How many routines does the trading agent use and what do they do?
The setup uses five scheduled remote routines: pre-market research, market-open execution, a midday scan/management routine, an end-of-day summary, and a Friday weekly review. Each routine runs on cron (weekdays) and handles research, trade placement, risk management, journaling, or portfolio review.
Which AI model and tooling power the automated trader?
Claude Opus 4.7 is the AI model (designed for agentic workflows and self-verifying outputs). Cloud Code routines act as the scheduler/orchestrator, Alpaca handles trade execution, Perplexity is used for market research (or native web fetch as an alternative), and ClickUp is used for daily notifications.
Where does the agent store memory and how does it learn over time?

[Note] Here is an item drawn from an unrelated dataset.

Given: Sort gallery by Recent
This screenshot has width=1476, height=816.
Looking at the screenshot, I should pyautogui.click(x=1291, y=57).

Memory is stored as markdown files (e.g., sold.mmd, agents.mmd) on the GitHub main branch. Each routine reads and writes these files so the agent retains context, journals decisions, and iteratively improves strategies across runs.

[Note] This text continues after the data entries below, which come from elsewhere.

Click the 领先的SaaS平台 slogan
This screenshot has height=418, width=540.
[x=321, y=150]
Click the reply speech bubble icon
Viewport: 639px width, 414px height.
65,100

What safety and testing precautions are recommended?
Use Alpaca's paper trading account to test without real funds, run routines multiple times to validate behavior, keep API keys in environment variables (not in chats or committed files), and limit strategy risk (the tutorial focuses on swing/long-term strategies, not high-risk day trading).
How are API keys and environment configuration handled?
API keys for Alpaca, Perplexity, and ClickUp are retrieved from each platform's settings and added to the Cloud Code environment as environment variables. Correct spelling and matching variable names are critical to avoid runtime errors.